:: WHAT YOU SHOULD DO ::
When you answer, give every record back exactly as written.

:: DATA ::
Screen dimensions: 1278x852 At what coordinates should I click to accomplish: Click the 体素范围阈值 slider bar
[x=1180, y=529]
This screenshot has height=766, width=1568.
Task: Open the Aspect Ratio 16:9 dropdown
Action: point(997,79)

:: WRITTEN ANSWER ::
Screen dimensions: 1278x852 At what coordinates should I click to accomplish: Click the 体素范围阈值 slider bar
[x=1180, y=529]
This screenshot has height=766, width=1568.
Task: Open the Aspect Ratio 16:9 dropdown
Action: point(997,79)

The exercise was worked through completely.